Electrospun fiber diameter and morphology were analyzed using a Leo® 1550 field emission scanning electron microscope (FESEM). Fibers for FESEM analysis were collected on a ¼″×¼″ stainless steel mesh, mounted on a SEM disc, and sputter-coated with an 8 nm Pt/Au layer to reduce electron charging effects. Fifty measurements on random fibers for each electrospinning condition were preformed and average fiber diameters reported.

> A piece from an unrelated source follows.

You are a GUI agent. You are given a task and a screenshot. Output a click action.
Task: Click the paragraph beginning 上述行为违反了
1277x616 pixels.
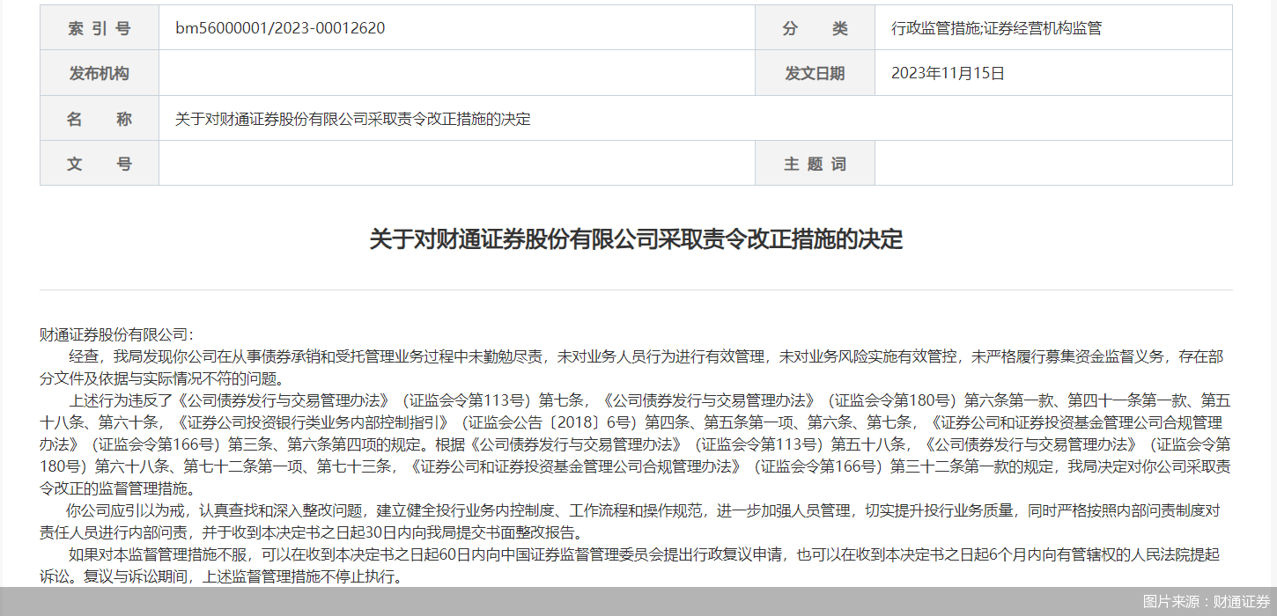pyautogui.click(x=635, y=444)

FIGS. 4A-F provide field-emission scanning electron microscope (FESEM) images of electrospun fibers that were formed from various concentrations of lecithin in 70/30 wt/wt CHCl3/DMF (e.g., 33 wt %, 35 wt %, 43 wt %, 45 wt %, 47 wt %, and 50 wt %), with an entanglement concentration (Ce) of 35 wt %.

More specifically, as shown in FIG. 4A, with a lecithin concentration of 33 wt %, wherein C<Ce (i.e., the lecithin concentration (33 wt %) is less than the entanglement concentration (35 wt %), droplets were formed. Droplets form under such circumstances due to the absence of chain entanglements in the supramolecular structure, which resulted in destabilization of the electrified jet.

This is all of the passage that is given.